NTT Seminar (organized by NTT Corporation, Japan)

Seminar Title: NTT’s Media Processing AI and Its Industrial Applications
Seminar Abstract: This industry seminar introduces some of NTT’s artificial intelligence technologies for image processing. Specifically, we will describe a multi-modal processing AI with all-in-one architecture that emulates human-like capabilities. We will also describe high-speed and efficient computing by the novel event-driven inference paradigm. Furthermore, we plan to explain other image media processing techniques in NTT R&D, like point cloud processing. In each presentation, we would like to introduce the motivation behind these technologies and their industrial applications. We are excited to share the details of the presentations soon. Stay tuned for more updates!

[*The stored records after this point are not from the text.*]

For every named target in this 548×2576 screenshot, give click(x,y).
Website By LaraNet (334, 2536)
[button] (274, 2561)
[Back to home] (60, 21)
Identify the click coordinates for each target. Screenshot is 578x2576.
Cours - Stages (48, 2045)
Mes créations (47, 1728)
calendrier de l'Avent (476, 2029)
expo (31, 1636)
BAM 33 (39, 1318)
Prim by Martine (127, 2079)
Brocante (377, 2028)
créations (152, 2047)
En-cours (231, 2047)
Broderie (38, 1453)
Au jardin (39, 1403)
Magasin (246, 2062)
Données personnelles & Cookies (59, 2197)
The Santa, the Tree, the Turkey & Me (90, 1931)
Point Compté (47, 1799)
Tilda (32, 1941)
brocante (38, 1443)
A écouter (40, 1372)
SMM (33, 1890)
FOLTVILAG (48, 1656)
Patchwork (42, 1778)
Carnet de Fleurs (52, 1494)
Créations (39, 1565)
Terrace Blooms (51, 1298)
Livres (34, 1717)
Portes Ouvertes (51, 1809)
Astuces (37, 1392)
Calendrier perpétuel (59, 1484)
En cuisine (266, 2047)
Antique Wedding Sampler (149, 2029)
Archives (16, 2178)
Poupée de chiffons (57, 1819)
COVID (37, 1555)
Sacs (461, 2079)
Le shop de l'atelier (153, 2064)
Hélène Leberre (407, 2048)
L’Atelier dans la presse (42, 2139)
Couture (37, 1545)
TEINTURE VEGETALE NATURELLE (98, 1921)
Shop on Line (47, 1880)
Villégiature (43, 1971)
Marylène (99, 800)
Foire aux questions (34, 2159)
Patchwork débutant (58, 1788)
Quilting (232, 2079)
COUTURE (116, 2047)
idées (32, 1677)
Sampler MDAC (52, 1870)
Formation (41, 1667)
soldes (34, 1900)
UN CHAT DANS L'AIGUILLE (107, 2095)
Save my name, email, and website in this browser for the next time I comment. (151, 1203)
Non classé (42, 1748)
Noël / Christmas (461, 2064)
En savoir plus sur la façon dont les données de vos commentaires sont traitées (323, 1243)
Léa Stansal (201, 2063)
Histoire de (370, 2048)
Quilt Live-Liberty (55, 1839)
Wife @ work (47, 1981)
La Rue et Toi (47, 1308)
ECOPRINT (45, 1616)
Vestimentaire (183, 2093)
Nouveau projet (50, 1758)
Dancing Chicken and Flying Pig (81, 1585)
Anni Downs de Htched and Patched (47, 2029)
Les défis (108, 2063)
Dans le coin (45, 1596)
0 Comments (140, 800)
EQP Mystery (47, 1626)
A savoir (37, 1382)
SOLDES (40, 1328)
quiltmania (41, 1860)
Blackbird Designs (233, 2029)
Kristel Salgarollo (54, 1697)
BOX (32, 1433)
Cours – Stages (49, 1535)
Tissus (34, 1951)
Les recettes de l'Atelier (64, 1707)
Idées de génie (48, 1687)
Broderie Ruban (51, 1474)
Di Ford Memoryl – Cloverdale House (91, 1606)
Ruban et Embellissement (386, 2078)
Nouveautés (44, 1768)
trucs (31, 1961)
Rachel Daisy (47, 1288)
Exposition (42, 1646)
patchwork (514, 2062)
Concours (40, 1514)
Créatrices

Title: MediaGnosis: the next-generation media processing artificial intelligence
Speaker: Dr. Ryo Masumura, NTT Corporation, Japan
Abstract: MediaGnosis provides the all-in-one cross-media processing module for visual, audio, and text media. One of the most notable distinctions of MediaGnosis has a human-like cross-media processing architecture. We will describe the motivation behind this architecture, some of the many novel algorithms for media processing in MediaGnosis, and the integrated method of each media processing. We will also describe our unique advertisement promotion efforts for making the research achievements and development widely known.

Biosketch: Ryo Masumura received B.E., M.E., and Ph.D. degrees in engineering from Tohoku University, Sendai, Japan, in 2009, 2011, 2016, respectively. Since joining Nippon Telegraph and Telephone Corporation (NTT) in 2011, he has been engaged in research on speech recognition, spoken language processing, and natural language processing. He received the Student Award and the Awaya Kiyoshi Science Promotion Award from the Acoustic Society of Japan (ASJ) in 2011 and 2013, respectively, the Sendai Section Student Awards The Best Paper Prize from the Institute of Electrical and Electronics Engineers (IEEE) in 2011, the Yamashita SIG Research Award and the SIG-NL Excellent paper award from the Information Processing Society of Japan (IPSJ) in 2014 and 2018, the Young Researcher Award and the Paper Award from the Association for Natural Language Processing (NLP) in 2015 and 2020, the ISS Young Researcher’s Award in Speech Field and the ISS Excellent Paper Award from the Institute of Electronic, Information and Communication Engineers (IEICE) in 2015 and 2018. He is a member of the ASJ, the IPSJ, the NLP, the IEEE, and the International Speech Communication Association (ISCA).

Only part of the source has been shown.